(Screenshot grounding data)
★ ★ ★ ★ ★

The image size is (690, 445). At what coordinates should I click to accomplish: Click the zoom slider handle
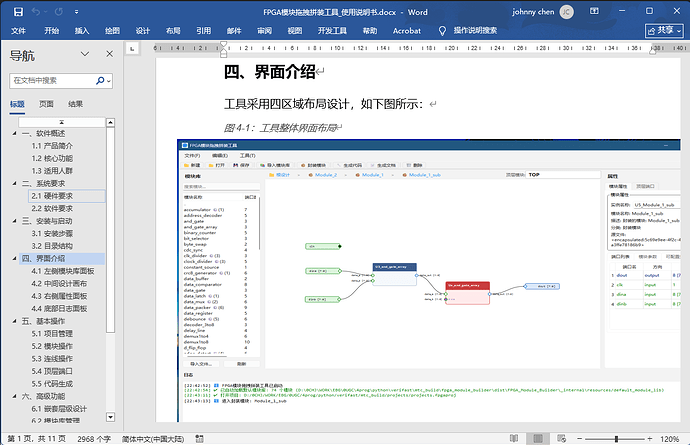616,438
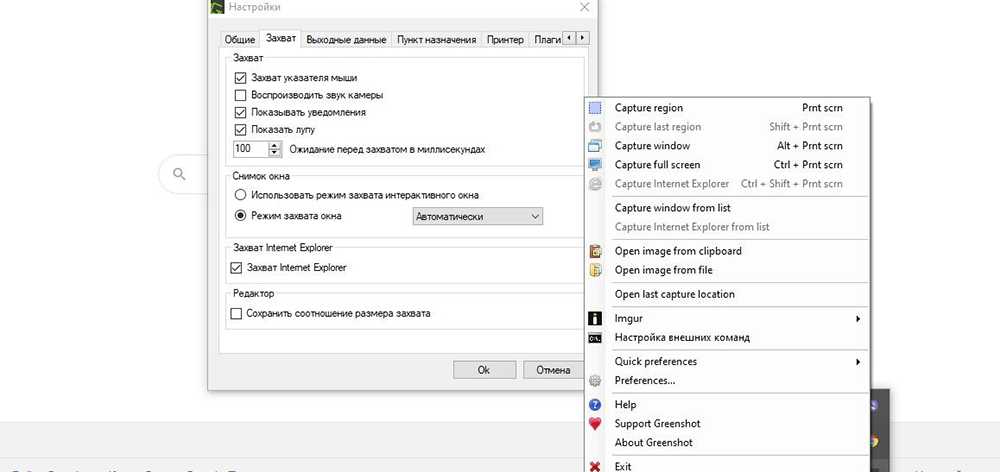
Task: Open the Автоматически dropdown list
Action: point(478,216)
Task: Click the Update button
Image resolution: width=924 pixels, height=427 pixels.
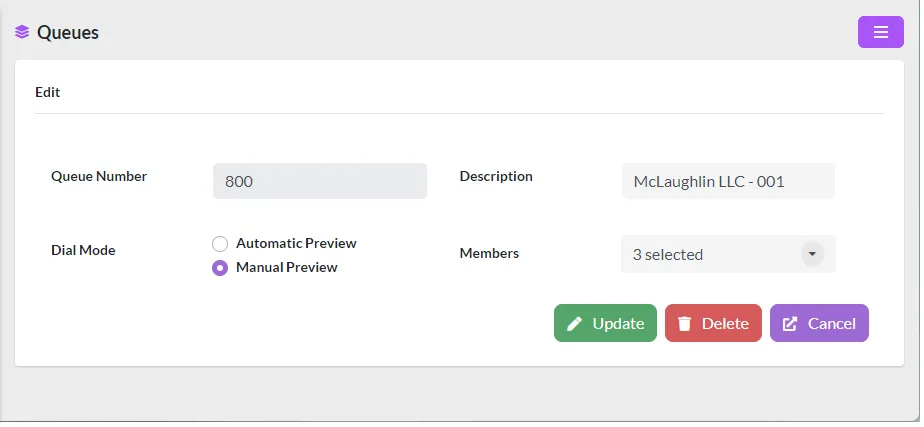Action: point(605,323)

★ ★ ★ ★ ★

WHAT TO WORK ON :: Leaving the pictures out, give back each line above exactly.

REPLY TO THE EXERCISE ::
The image size is (690, 445). At what coordinates should I click to accomplish: Click the zoom slider handle
616,438
Task: Open the Автоматически dropdown list
Action: point(478,216)
Task: Click the Update button
Image resolution: width=924 pixels, height=427 pixels.
Action: point(605,323)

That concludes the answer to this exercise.